=== EXCERPTED PASSAGE ===
This time of year helps too. The beautiful foliage in its time of change paints my travels in vibrant colors. Every day there are new hues on the trees. I was doing a travel piece on prep schools when I came across one ancient New Hampshire school that holds a Foliage Day, every year. This is according to one of their alumni. On a sunny day, midweek or even a Friday, when the leaves are in full bloom, the administration proclaims Foliage Day; giving the students the day off with the express purpose of getting out and enjoying nature’s changing colors. Who says college prep schools are all about overachieving?
We tried two wines this week and supposedly they’re related. The first wine we sampled was the flagship of Italian pinot grigios, Santa Margherita. This wine seems to cost the same price everywhere and I think it’s due to its tremendous popularity. I haven’t found it for less than $21.99. Pinot grigio comes from the top of Italy’s boot, on the back side, above the heel, and just below the knee. It’s a little cooler there and the pinot grigio or pinot gris grape (they’re the same thing) grows well in a cooler climate. Experts think this pinot grigio is a mutant clone (sounds scary) of the regal pinot noir grape.
In fact, pinot grigio used to be darker, almost like rosé, until the people at Santa Margherita started to remove the darker skins right after the crush and that resulted in a light-bodied white wine. Most pinot grigios come from Veneto, Friuli Venezia Giulia and Trentino Alto Adige. The sub region where Santa Margherita is grown is called the Valdadige and it’s part of Trentino Alto Adige.
We liked the Santa Margherita because it displayed lemon notes and sunny flavors with a hint of peach and watercress. It wasn’t the best white wine we’ve tasted, but it was honest and authentic. It paired particularly well with gourmet hotdogs and homemade chili. Not every wine requires a seven-course meal with it. As an alternative to pinot grigio look for a pinot gris from Oregon’s Willamette Valley. They’re lush, rich and have a sweet tooth that the Italians don’t.
The second wine we tasted was a 2002 Mendelson Pinot Noir for $37.99. Tasting this wine was like finding out your ex-girlfriend left her job in the fashion industry to become an oil wildcatter. Flannel, work boots and all. The French have described Burgundies, which are often pinot noir’s highest form of expression, as a little on the feminine side, as opposed to the more masculine Bordeaux. The wine was big, fruity and loud. It had all the femininity of Ethel Merman in Annie Get Your Gun!
We didn’t hate it, we just thought it was cross-dressing as a zinfandel. The plum notes were interesting. There was cassis and gentle spices. We just thought it should have been more like a pinot noir. But that’s the interesting part about wine. You take these little round grapes and tweak them any way you want for some surprising results. Enjoyed it, but wouldn’t buy it again. I just think when you pay nearly $40 bucks for a bottle of pinot, it should resemble most of the other pinots on the shelf.
=== DATA EXTRACT ===
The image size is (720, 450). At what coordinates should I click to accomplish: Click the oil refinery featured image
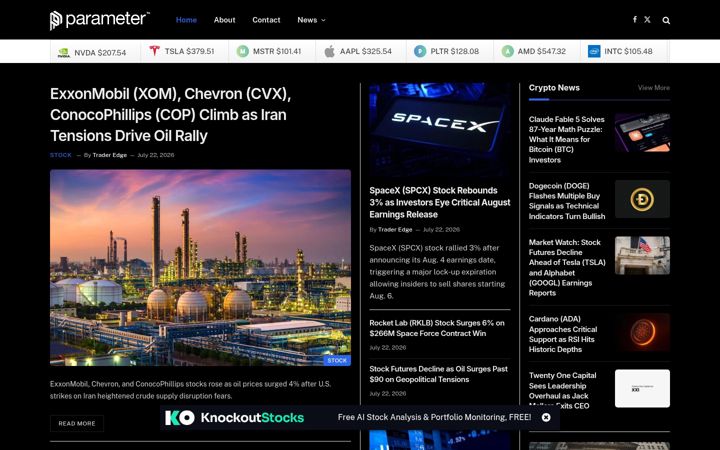[x=200, y=268]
===
### AIM
Name the Italian regions that the excerpted passage says most pinot grigios come from.

### ANSWER FOR THIS EXERCISE
Veneto, Friuli Venezia Giulia, Trentino Alto Adige